Reality: Obama’s Budget Would Create Unprecedented Deficits
Liberal Myth: Obama’s Budget Reduces the Deficit
Reality: Obama’s Budget Would Increase Debt by 26.3 Percent of GDP Compared to CBO Baseline
Liberal Myth: Bush’s Tax Cuts Caused the Deficit
Reality: Income Tax Receipts Stay Constant Even as Tax Rates Decline
and Corporate Income Tax Receipts Stay Constant Even as Tax Rates Decline
Liberal Myth: The Rich Don’t Pay Their Fair Share
Reality: The Top 10 Percent of Income Earners Paid 71 Percent of Federal Income Tax
Liberal Myth: Defense Spending Growth is Driving Our Deficits
Reality: Defense Spending Remains Below Historical Levels Despite the War on Terror
So if tax revenue and defense spending are flat, what is driving our deficits?
Federal Spending per Household Is Skyrocketing
Total federal spending per household is currently at record levels, having risen 203 percent since 1965. The Obama Administration’s budget would increase federal spending even further to $33,194 per household by 2019.
And what is driving federal spending?
Mandatory Spending Has Increased Five Times Faster Than Discretionary Spending
Discretionary spending, the portion of the budget subject to annual review or budget debate, increased 203 percent from 1965 to 2009. Mandatory spending, consisting mostly of Social Security, Medicare, and Medicaid, which run on autopilot, rose 832 percent from 1965 to 2008. In 2009, spending from the Troubled Asset Relief Program (TARP) and President Obama’s $250 billion placeholder for additional stabilization efforts will increase mandatory spending over 50 percent.
And what is driving mandatory spending?
Medicare and Medicaid Spending Will Rise with Increasing Health Care Costs
Health care costs have risen faster than the economy over the past few decades. This directly contributes to the uncontrolled growth of Medicare and Medicaid costs. Health care costs are expected to continue increasing rapidly in the future and will be one of the main drivers of future increases in entitlement spending.
And what does President Obama want to do about Medicaid and Medicare spending?

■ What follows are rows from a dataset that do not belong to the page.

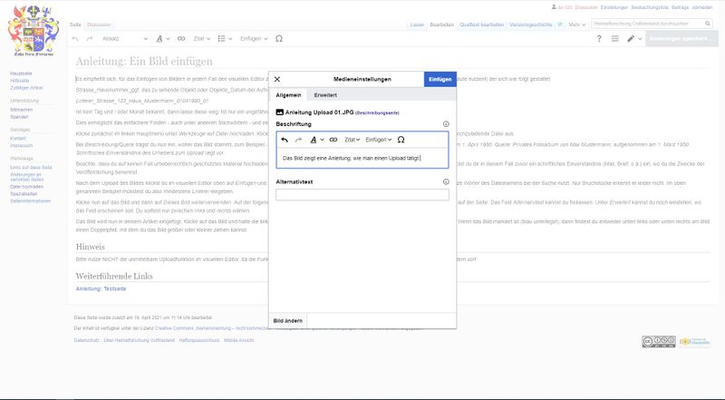
Task: Click the info icon next to Beschriftung
Action: coord(445,123)
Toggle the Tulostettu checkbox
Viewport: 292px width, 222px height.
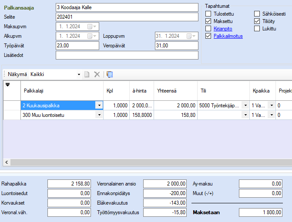208,14
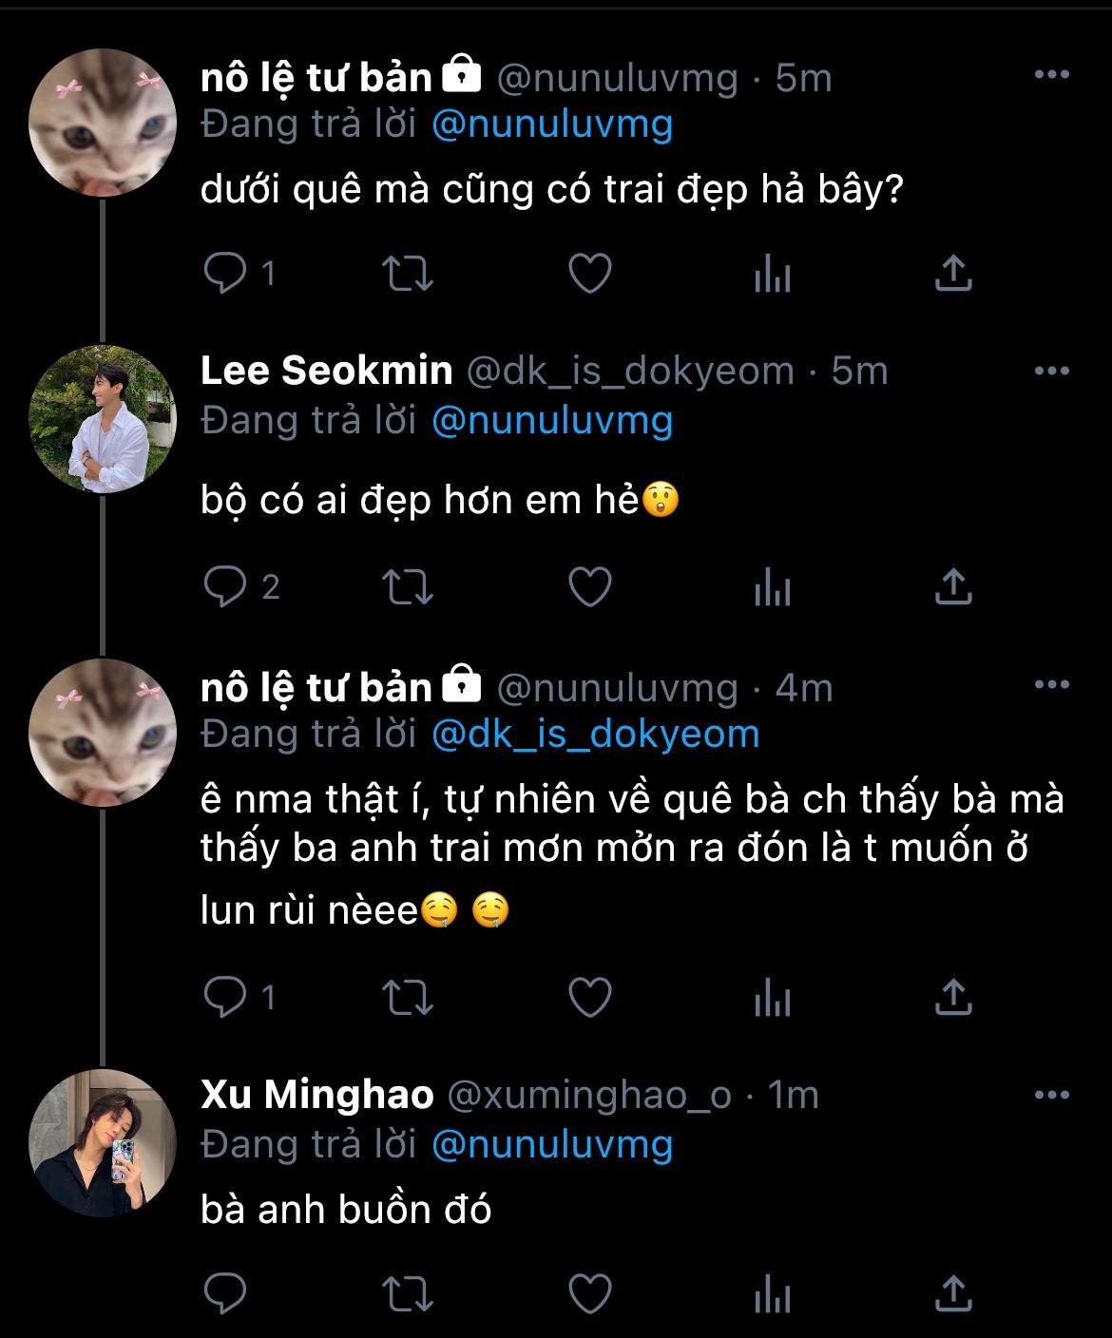Open more options for first tweet
Viewport: 1112px width, 1338px height.
(x=1051, y=75)
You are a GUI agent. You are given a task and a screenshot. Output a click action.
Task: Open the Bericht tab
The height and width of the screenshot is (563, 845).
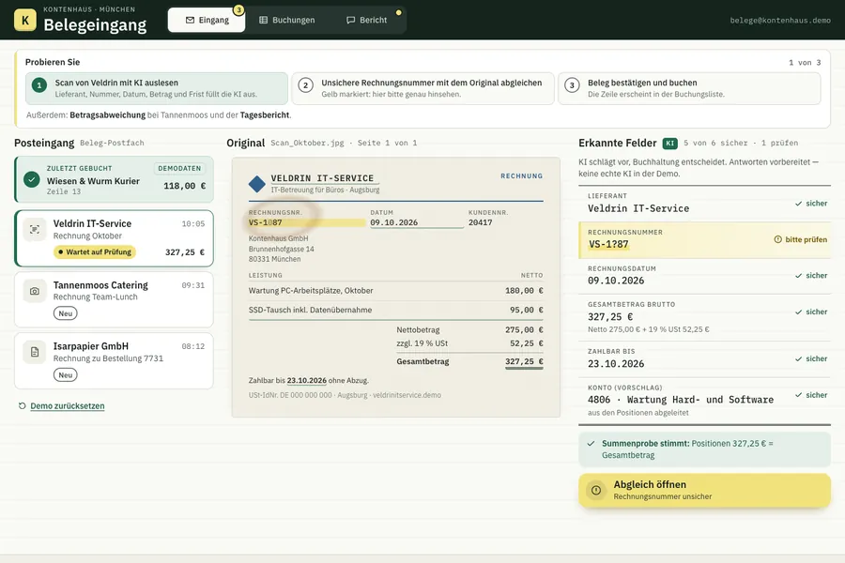tap(366, 20)
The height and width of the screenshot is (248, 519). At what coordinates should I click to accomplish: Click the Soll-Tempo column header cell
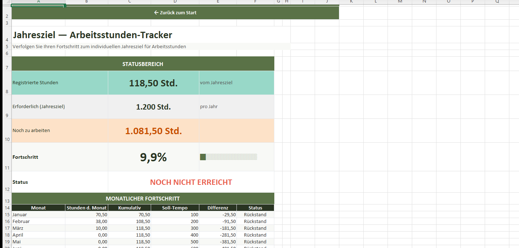tap(175, 208)
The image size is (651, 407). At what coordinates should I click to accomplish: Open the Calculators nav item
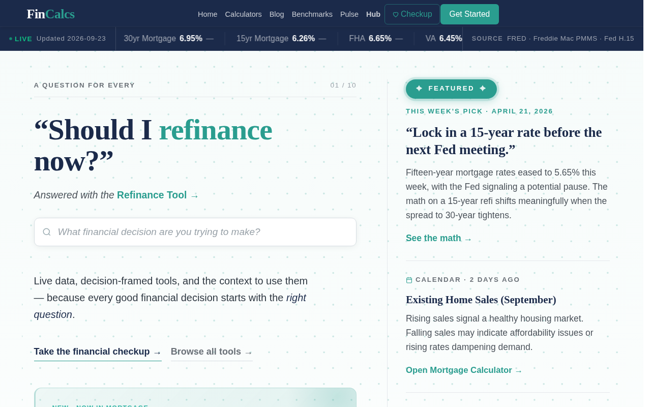[243, 14]
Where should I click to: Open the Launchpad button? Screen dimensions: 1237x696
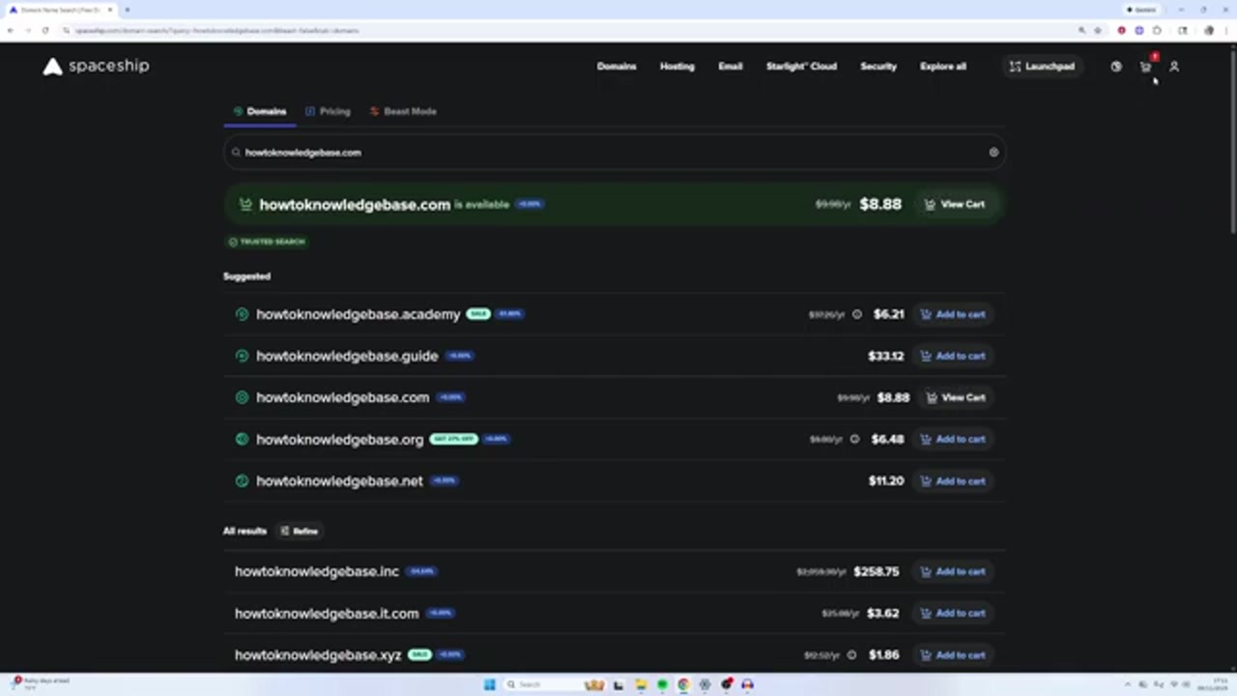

Spend even more. He already expanded Medicaid spending with SCHIP and The Atlantic’s Megan McArdle explains why Obama’s health care reforms will do nothing to rein in Medicare:
[L]iberal analysts have very serious plans to cut Medicare’s costs, which is why we need universal coverage, so that we can implement those very serious plans.
I hear this argument quite often, and it’s gibberish in a prom dress. Any cost savings you want to wring out of Medicare can be wrung out of Medicare right now: the program is large and powerful enough, and costly enough, that they are worth doing without adding a single new person to the mix. Conversely, if there is some political or institutional barrier which is preventing you from controlling Medicare cost inflation, than that barrier probably is not going away merely because the program covers more people. Indeed, to the extent that seniors themselves are the people blocking change (as they often are), adding more users makes it harder, not easier, to get things done.